Ordinary Malawians braved heat of the sun to wait for Chaponda to emerge from the interrogation room. They demanded that Chaponda be handed over to them for instant justice. Seeing that their demand was a far-fetched dream, they hurled missiles at an ACB vehicle carrying Chaponda to Blantyre Police Station.
Now that is where the problem begins because the anger shows that the citizenry has no confidence in the country’s justice system. As the crowd waited for Chaponda at the ACB, others took to the social media, peddling lies that Chaponda had feigned illness and had been airlifted to South Africa for medical attention. They maliciously claimed that the purported illness was just one way to further delay justice in the case.
Others even called the arrest and interrogation a window dressing by the government through the ACB. As you read this entry, there are some Malawians who do not believe that Chaponda spent a night in dark, dusty and cold rooms of the make shift Blantyre Police Station. They still believe this is government propaganda to placate Malawians who are angry at its inaction on corruption.
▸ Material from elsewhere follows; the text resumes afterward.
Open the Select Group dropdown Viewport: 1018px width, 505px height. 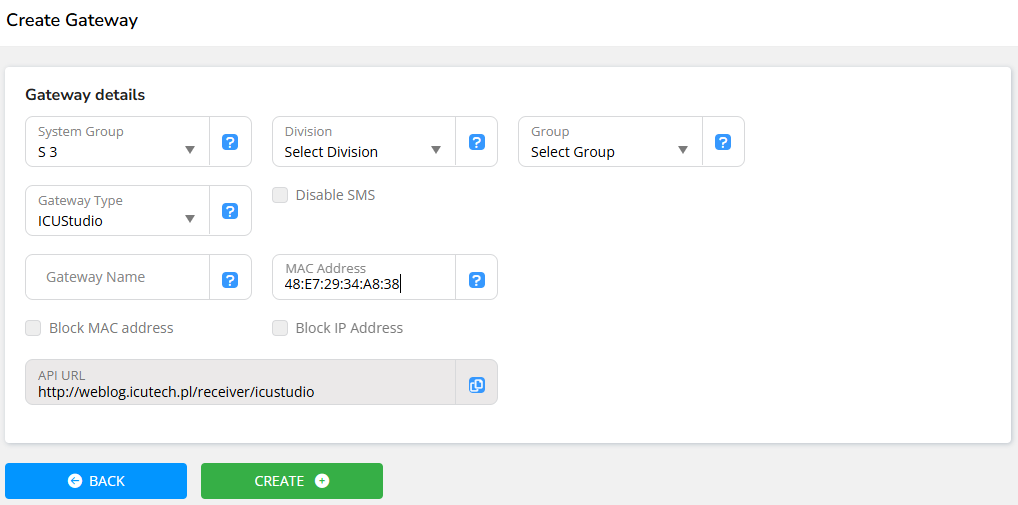[610, 142]
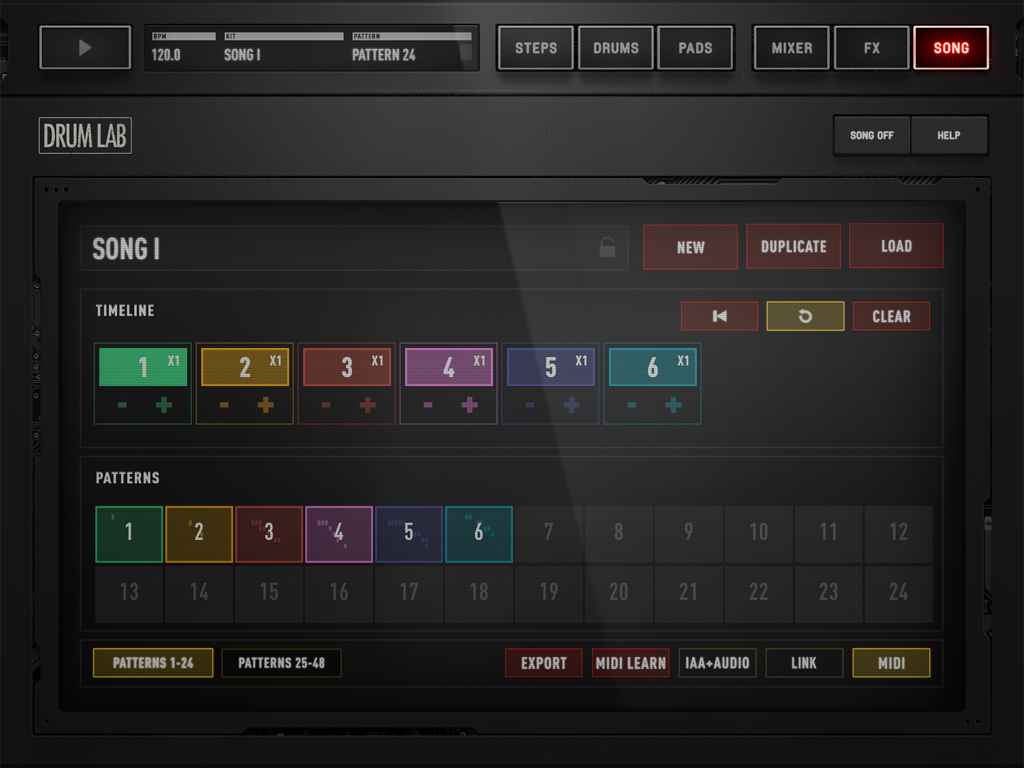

But this should make the President and his team worried. It is a dangerous situation to have citizens who have no faith in whatever their government does or utters. The levels of distrust have reached dizzying heights because, even when sitting among grave diggers in the village, one hears them dismissing any idle talk or blue lies as “imeneyo ndi ndale chabe” (that is mere political rhetoric). As it is, Malawians equate the country’s politics to lies.
Then you have Chaponda’s side, which also perpetrated violence during his interrogation and court appearance.
Some of his lawyers denied journalists a chance to take his pictures. One respected lawyer asked the media as to what they wanted at the ACB offices and who had invited them. He then ordered the media never to take any pictures. The lawyer also made Chaponda behave like a statue by telling him never to turn around because there were cameras behind him. That explains why most of the pictures showed Chaponda’s back only as he stood still for hours for fear of the flash-happy paparazzi.
The lawyers’ act was unfortunate as it impeded on the Constitutional right of Malawians to access information.
At the court the right to access information was further curtailed by DPP cadets who insulted the media using unprintable words just because they wanted to take pictures of Chaponda.
All this is counterproductive because Chaponda and his accomplices remain suspects. The Malawi Constitution presumes them innocent until proven otherwise by a competent court of law.
For members of the public to demand mob justice is criminal just as it is for his lawyers and supporters to stop the media from taking his pictures or indecently assaulting the scribes.
No-one should be allowed to usurp the role of the judiciary or law enforcers by either convicting Chaponda in the court of public opinion or indeed attempting to keep Malawians in the dark about the case.
It should be in Chaponda’s interest for transparency to prevail in his case. If his team is seen to be hiding something, any acquittal would just strengthen the public’s position that Chaponda was already guilty even before he committed the suspected crime and that the case was just a smoke screen.
Members of the public must also know that, if they continue to stone Chaponda, the court or the police can stop them from following the case just to ensure a fair trial.
We settled for the rule of law, some 23 years ago, and we should not be observing that rule only when it suits us. We have State organs that can competently make Chaponda accountable. Chaponda also has a Constitutional right to justice. It is, therefore, very crucial that we allow the wheels of justice to roll on, without undue delays, until everyone is satisfied. For now, let Chaponda have a fair trial.